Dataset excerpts
# # # #

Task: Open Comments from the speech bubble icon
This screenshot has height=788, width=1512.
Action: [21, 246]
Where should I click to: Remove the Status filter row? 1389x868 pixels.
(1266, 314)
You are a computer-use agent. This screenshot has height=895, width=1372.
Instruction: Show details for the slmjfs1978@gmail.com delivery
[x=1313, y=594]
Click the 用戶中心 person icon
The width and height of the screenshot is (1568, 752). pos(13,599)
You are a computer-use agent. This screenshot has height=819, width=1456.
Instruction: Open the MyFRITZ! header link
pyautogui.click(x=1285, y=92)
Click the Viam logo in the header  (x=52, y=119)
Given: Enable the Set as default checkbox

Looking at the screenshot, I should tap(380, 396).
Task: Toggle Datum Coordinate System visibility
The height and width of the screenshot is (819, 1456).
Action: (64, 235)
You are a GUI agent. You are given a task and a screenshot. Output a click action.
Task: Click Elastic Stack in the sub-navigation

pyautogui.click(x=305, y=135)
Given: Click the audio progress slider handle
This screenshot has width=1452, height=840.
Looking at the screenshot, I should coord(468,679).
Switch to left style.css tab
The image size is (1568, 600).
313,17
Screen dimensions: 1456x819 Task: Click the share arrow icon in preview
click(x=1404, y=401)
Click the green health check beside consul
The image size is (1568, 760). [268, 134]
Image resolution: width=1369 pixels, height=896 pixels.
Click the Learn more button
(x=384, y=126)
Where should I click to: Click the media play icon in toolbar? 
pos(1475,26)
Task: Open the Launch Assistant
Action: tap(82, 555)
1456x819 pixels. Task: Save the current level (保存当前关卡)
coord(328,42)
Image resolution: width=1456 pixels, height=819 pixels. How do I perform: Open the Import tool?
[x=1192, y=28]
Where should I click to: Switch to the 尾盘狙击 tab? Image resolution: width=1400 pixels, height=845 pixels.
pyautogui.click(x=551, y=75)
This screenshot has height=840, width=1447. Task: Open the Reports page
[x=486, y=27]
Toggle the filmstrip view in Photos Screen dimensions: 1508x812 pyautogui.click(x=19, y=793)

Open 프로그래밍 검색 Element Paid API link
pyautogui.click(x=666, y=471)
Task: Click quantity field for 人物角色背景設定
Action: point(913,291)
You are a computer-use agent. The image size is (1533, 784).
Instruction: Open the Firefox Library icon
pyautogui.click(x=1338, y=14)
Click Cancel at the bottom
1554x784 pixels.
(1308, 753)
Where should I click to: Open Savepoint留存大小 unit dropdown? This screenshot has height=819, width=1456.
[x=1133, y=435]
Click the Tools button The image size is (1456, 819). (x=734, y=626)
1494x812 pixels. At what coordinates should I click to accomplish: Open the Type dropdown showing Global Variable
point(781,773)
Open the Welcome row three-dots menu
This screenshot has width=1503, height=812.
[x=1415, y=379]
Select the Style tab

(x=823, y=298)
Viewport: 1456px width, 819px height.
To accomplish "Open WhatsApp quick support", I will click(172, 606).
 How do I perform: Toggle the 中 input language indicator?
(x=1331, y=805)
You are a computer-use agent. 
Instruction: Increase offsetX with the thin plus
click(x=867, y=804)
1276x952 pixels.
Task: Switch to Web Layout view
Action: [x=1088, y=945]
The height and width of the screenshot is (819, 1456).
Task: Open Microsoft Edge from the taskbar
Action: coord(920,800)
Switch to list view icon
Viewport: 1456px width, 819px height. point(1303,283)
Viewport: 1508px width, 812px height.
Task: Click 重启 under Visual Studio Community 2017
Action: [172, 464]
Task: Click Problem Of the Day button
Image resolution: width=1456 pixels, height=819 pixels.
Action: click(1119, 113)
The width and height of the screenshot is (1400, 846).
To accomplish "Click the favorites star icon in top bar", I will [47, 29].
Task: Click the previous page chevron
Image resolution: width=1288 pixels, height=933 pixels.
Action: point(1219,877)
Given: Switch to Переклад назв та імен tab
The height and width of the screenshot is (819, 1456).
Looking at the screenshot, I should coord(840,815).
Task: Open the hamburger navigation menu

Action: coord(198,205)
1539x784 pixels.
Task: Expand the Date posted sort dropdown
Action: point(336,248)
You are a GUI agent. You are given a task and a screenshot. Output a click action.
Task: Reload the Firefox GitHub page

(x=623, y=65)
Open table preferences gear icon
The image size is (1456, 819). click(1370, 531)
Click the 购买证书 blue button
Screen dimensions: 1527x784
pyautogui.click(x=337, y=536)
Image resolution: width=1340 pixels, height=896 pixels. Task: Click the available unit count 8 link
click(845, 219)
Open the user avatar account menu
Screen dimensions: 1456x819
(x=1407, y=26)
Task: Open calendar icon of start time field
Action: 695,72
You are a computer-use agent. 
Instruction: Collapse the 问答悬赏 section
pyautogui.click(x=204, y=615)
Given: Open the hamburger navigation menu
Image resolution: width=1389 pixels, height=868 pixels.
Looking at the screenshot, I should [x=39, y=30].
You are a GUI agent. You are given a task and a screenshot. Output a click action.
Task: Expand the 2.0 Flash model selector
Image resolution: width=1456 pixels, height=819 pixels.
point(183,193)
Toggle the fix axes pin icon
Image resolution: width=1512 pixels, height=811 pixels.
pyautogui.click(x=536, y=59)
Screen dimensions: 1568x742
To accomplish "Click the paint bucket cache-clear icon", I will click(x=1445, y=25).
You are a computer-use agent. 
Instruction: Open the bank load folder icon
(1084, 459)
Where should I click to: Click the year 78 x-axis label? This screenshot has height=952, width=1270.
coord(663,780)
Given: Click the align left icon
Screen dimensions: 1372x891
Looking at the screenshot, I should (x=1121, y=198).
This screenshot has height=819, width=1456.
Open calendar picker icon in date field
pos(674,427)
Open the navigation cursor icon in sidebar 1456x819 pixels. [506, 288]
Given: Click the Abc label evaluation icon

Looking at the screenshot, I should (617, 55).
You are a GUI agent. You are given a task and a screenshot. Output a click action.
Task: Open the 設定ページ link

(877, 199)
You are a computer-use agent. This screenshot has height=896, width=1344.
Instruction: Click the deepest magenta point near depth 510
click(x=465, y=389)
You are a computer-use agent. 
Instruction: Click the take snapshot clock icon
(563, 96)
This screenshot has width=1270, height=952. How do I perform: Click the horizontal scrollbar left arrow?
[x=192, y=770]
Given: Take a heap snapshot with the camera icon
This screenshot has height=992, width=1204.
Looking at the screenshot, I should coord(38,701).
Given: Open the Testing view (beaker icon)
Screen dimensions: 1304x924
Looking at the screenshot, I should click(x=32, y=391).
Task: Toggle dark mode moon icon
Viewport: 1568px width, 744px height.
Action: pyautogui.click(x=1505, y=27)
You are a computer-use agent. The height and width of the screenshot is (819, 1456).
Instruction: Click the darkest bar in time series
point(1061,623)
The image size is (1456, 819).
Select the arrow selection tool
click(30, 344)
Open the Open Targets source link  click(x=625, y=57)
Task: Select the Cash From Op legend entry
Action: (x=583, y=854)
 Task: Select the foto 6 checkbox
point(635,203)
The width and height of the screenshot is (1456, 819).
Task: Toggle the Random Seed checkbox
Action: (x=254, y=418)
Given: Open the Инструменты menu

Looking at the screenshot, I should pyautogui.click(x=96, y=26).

# # # #

= TASK ITEM =
From the line containing "Task: Select the foto 6 checkbox" down to the final line of the data, write out every line exactly; both the first and last of these belong in your answer, and nothing else does.

= RESPONSE BELOW =
 Task: Select the foto 6 checkbox
point(635,203)
The width and height of the screenshot is (1456, 819).
Task: Toggle the Random Seed checkbox
Action: (x=254, y=418)
Given: Open the Инструменты menu

Looking at the screenshot, I should pyautogui.click(x=96, y=26).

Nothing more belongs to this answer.